We hold that the probate court's finding that respondent had been convicted of a felony of such a nature as to prove his parental unfitness was supported by clear and convincing evidence and is not clearly erroneous. (As we have noted, we would reach the same result upon a de novo review.)

Respondent also contends that he was denied his due process rights to fair notice on the ground that the original summons he was given did not mention the possibility of termination of parental rights. We find no such denial of due process inasmuch as respondent received sufficient notice of this possibility when DSS filed the petition for permanent custody. Morover, respondent failed to raise this issue before the probate court.
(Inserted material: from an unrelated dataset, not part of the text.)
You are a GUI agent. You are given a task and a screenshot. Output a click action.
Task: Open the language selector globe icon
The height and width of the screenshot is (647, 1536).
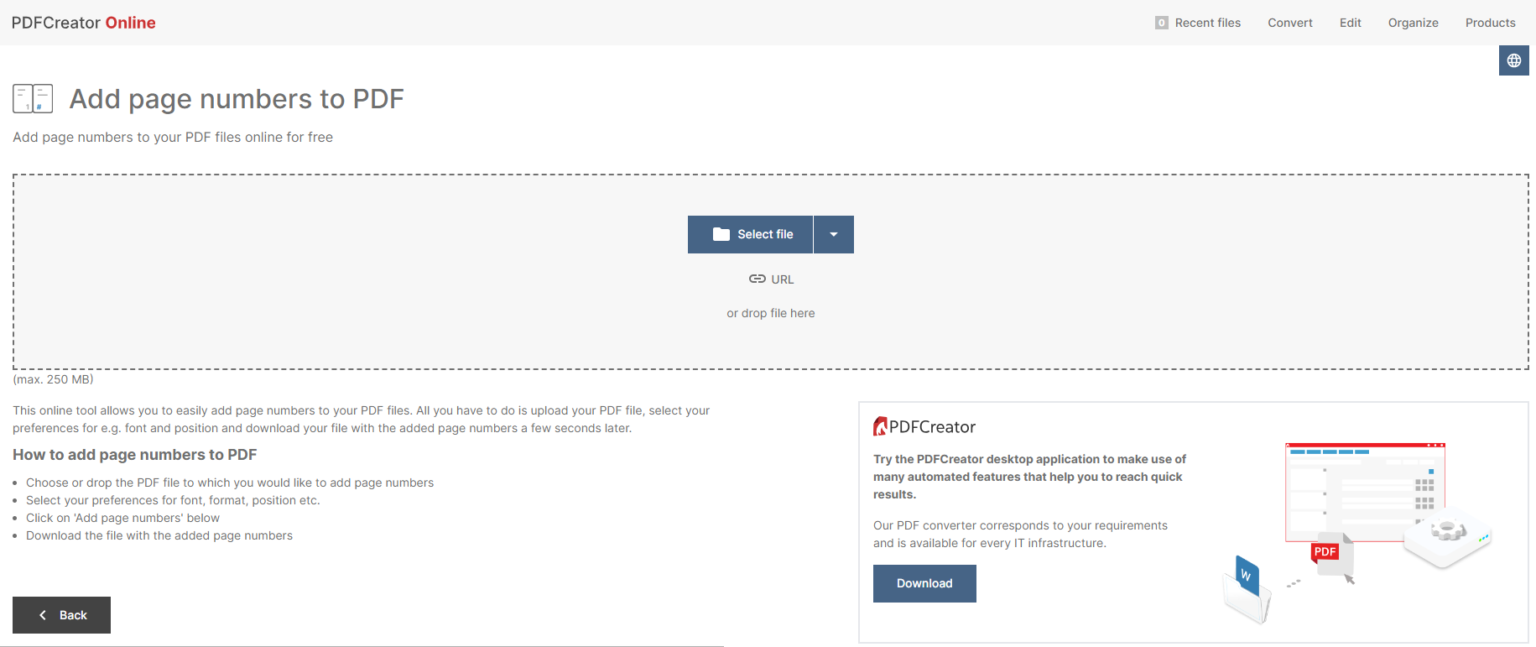(1513, 60)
Finally, respondent contends that the circuit court, in affirming the order of the probate court, improperly considered matters beyond the scope of the petition and substituted its own factual findings for those of the probate court. Even assuming this to be true, respondent has not been prejudiced thereby, since we have determined that the circuit court was correct in affirming the probate court's decision and since, in so doing, we have relied exclusively upon the probate court's findings.

Affirmed.

NOTES

[*] Circuit judge, sitting on the Court of Appeals by assignment.